Prompt:
Count the lines in the material below that contain the string "search", and reply with only that number.

Data listing:
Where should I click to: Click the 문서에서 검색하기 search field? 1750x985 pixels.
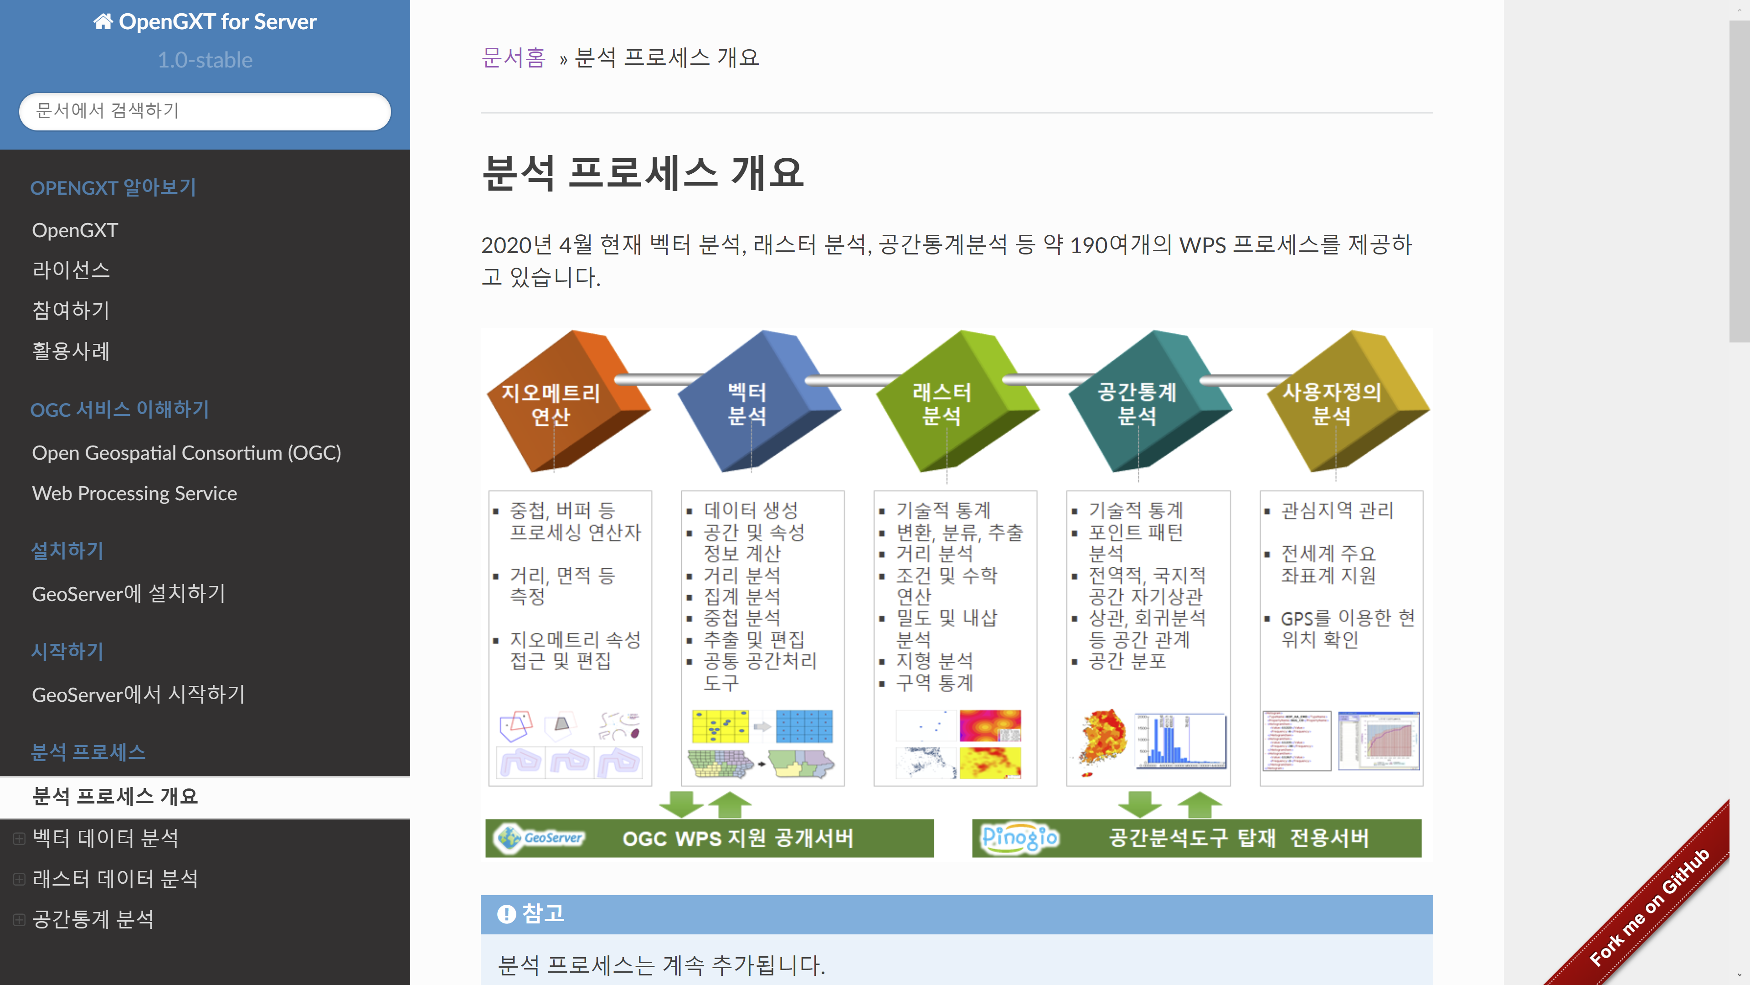pyautogui.click(x=204, y=111)
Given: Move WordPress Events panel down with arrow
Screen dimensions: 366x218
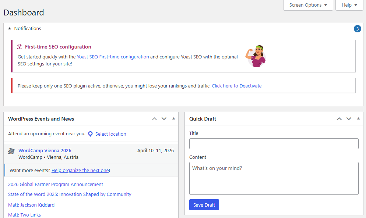Looking at the screenshot, I should tap(163, 118).
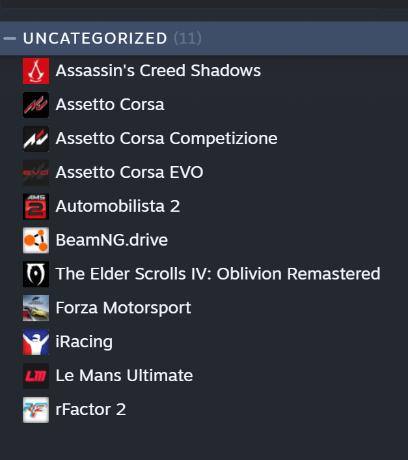Open the rFactor 2 list entry

(x=90, y=410)
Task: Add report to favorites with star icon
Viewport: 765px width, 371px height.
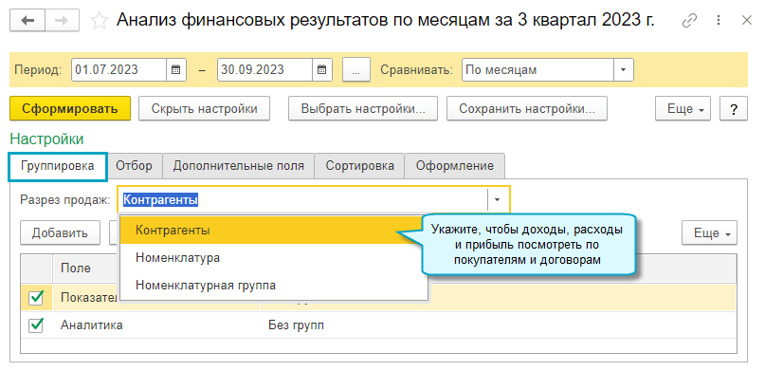Action: [x=100, y=21]
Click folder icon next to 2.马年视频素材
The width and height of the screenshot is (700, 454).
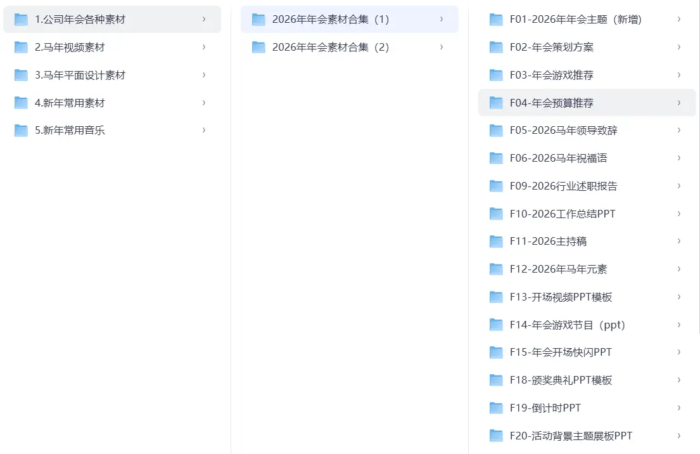(x=22, y=48)
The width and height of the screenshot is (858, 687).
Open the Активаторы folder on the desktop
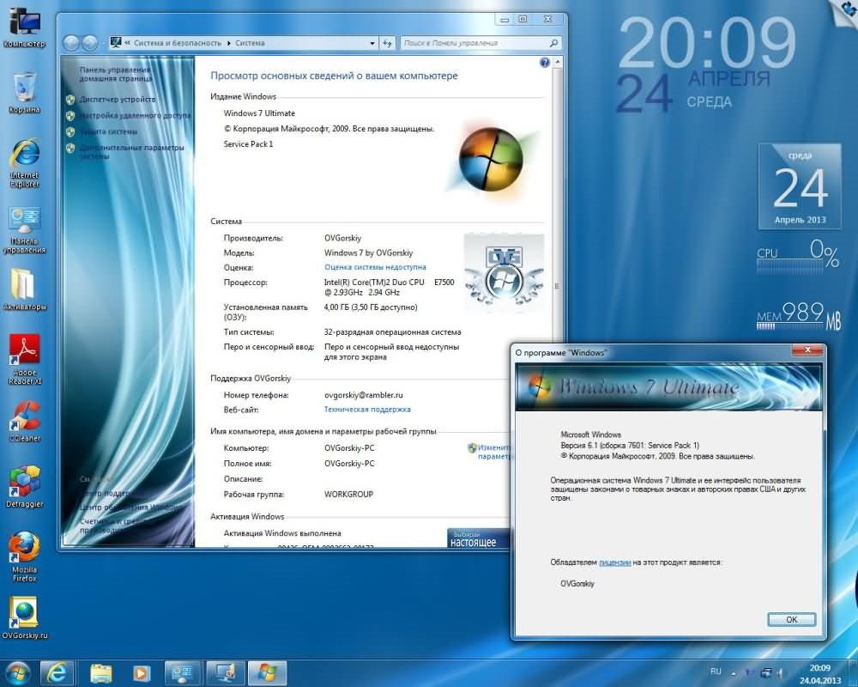point(23,284)
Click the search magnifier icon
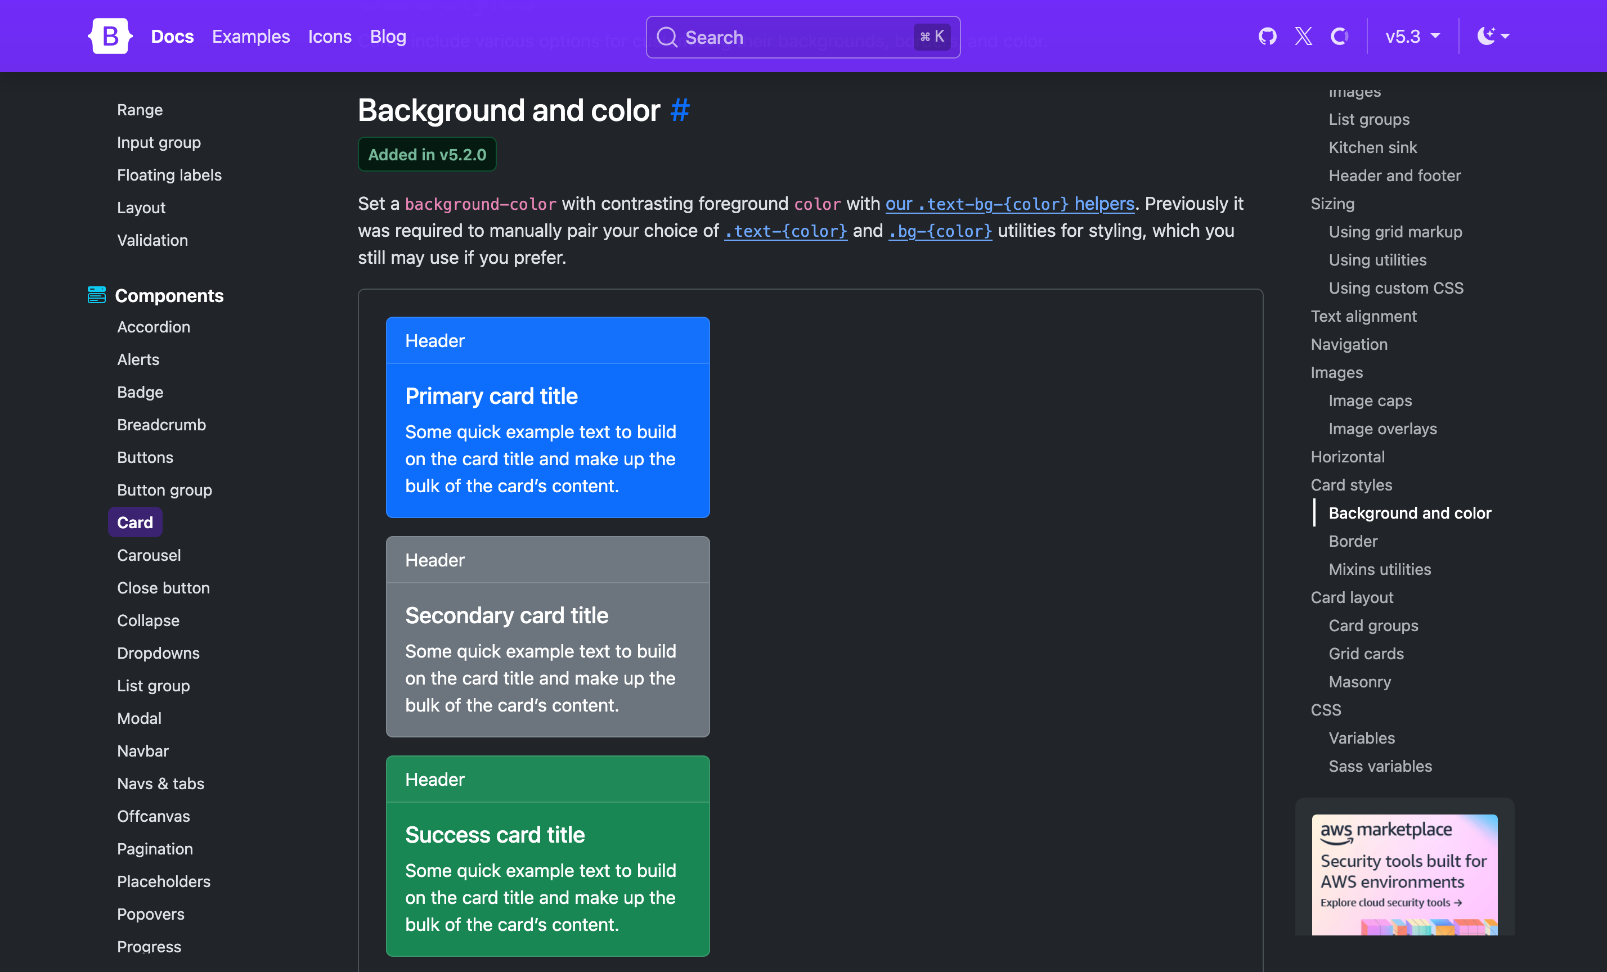The height and width of the screenshot is (972, 1607). coord(667,37)
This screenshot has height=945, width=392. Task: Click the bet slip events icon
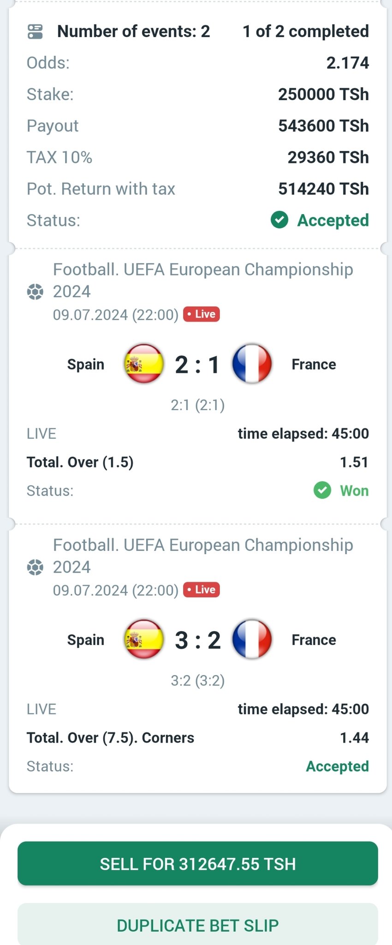35,31
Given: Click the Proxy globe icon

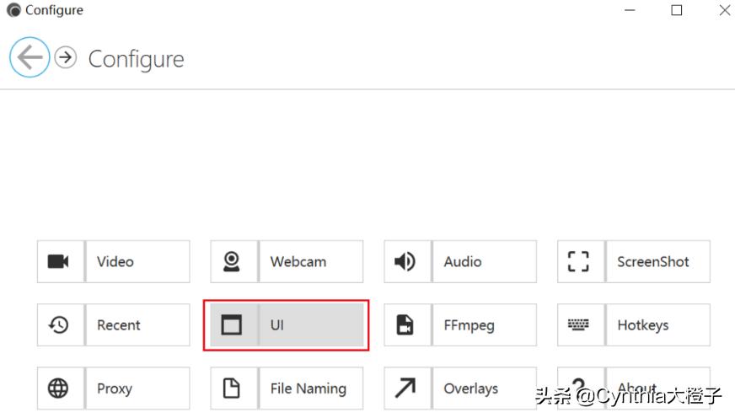Looking at the screenshot, I should click(x=58, y=389).
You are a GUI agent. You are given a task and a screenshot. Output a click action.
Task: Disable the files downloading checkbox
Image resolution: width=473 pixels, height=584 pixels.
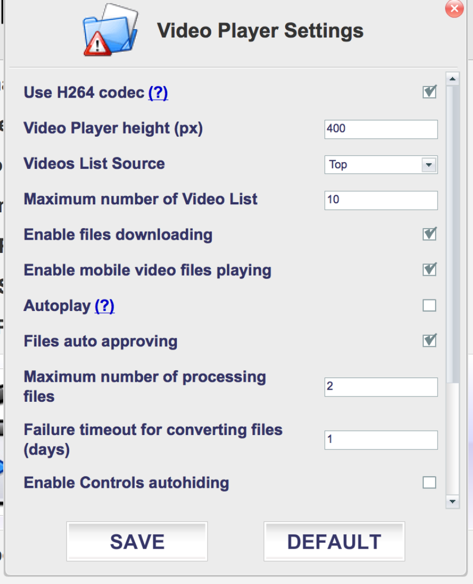tap(429, 234)
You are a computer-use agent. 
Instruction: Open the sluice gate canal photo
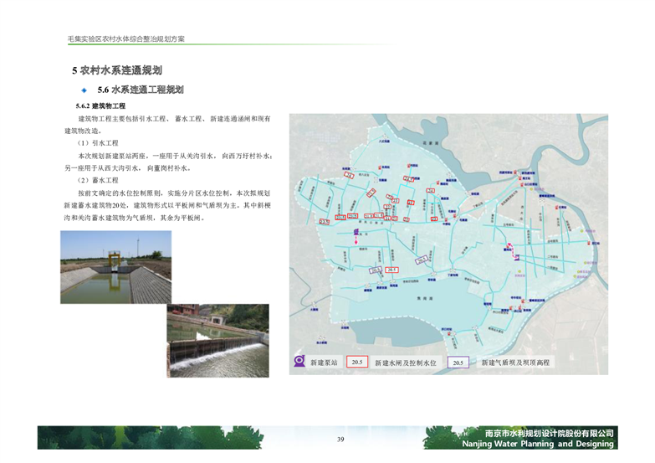(115, 267)
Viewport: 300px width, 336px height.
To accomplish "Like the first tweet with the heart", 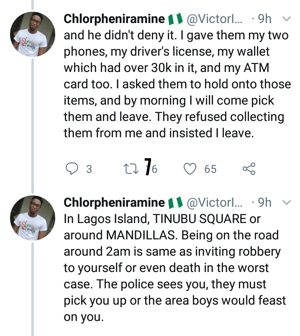I will coord(190,169).
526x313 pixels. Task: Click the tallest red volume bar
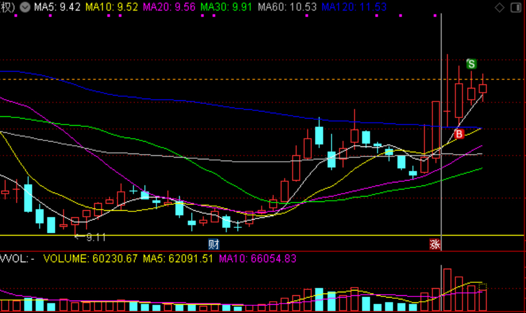(x=446, y=289)
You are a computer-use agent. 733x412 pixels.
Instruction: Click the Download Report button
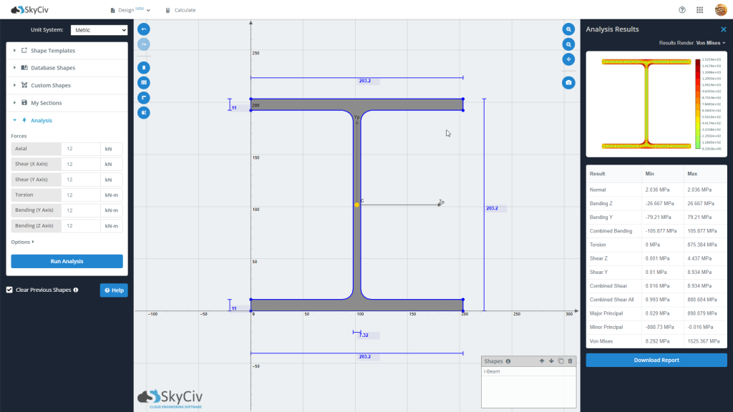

Exercise result:
2